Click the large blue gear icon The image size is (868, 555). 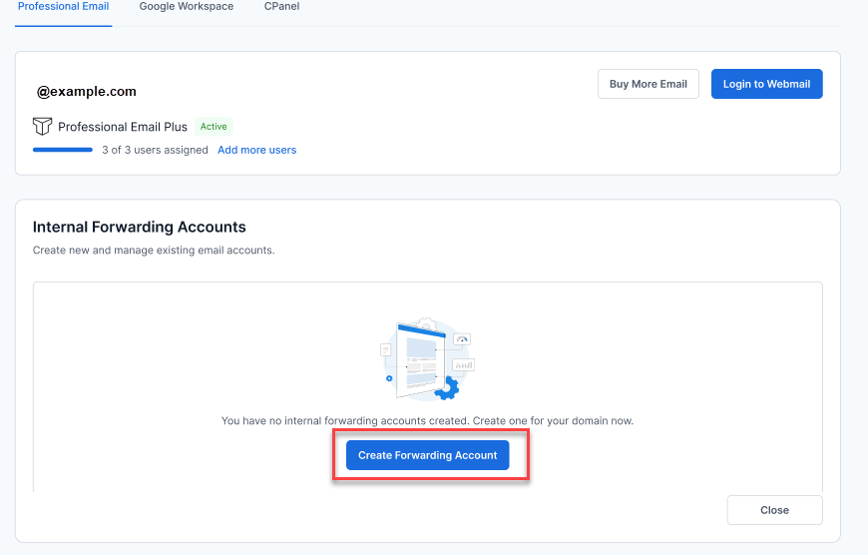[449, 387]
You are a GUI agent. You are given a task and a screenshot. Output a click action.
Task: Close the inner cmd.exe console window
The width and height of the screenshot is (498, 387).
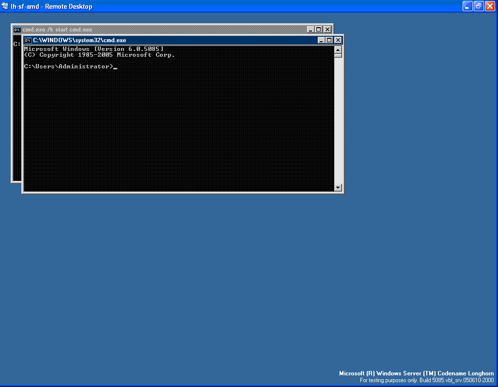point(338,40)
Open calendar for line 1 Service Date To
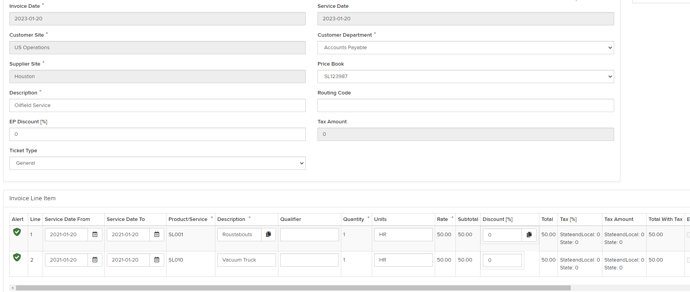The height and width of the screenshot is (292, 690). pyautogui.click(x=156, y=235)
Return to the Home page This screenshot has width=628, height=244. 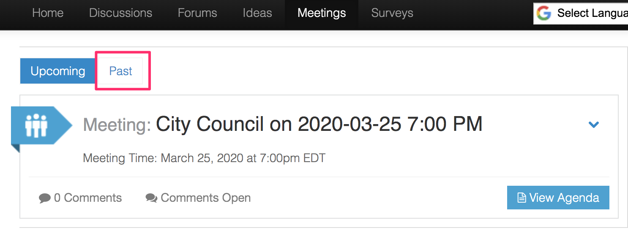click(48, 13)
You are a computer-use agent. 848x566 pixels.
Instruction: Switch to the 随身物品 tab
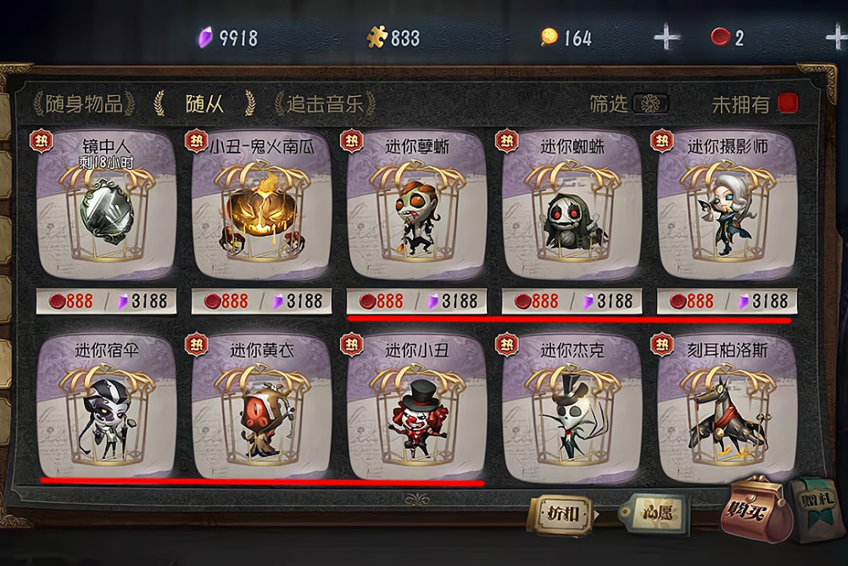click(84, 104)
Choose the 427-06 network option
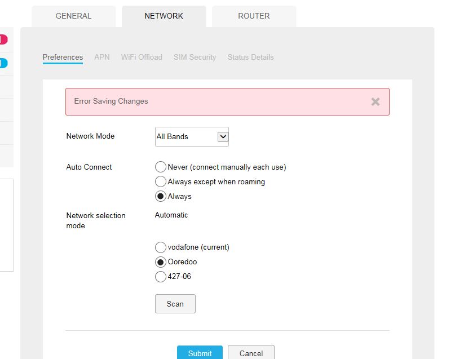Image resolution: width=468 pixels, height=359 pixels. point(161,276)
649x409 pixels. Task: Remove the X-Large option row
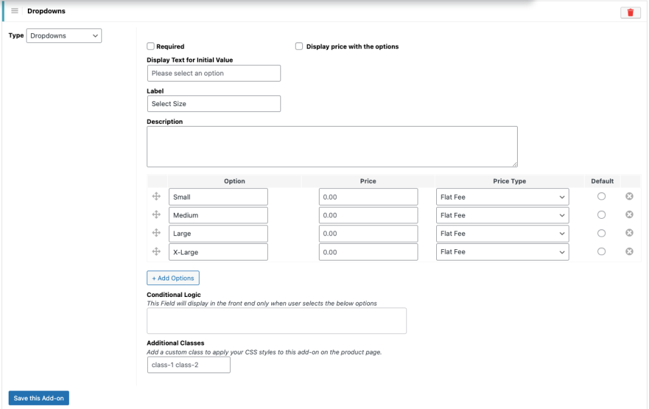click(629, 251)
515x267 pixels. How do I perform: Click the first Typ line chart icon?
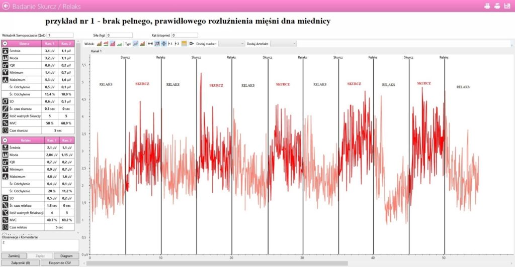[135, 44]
▬▬▬
== PROBLEM STATEMENT ==
Please format the lines from the one with "515x267 pixels. How" through the end of the lines as a JSON list of strings, one string per line, skipping blank lines and leaving the pictures out.

== WRITTEN RESPONSE ==
[
  "515x267 pixels. How do I perform: Click the first Typ line chart icon?",
  "[135, 44]"
]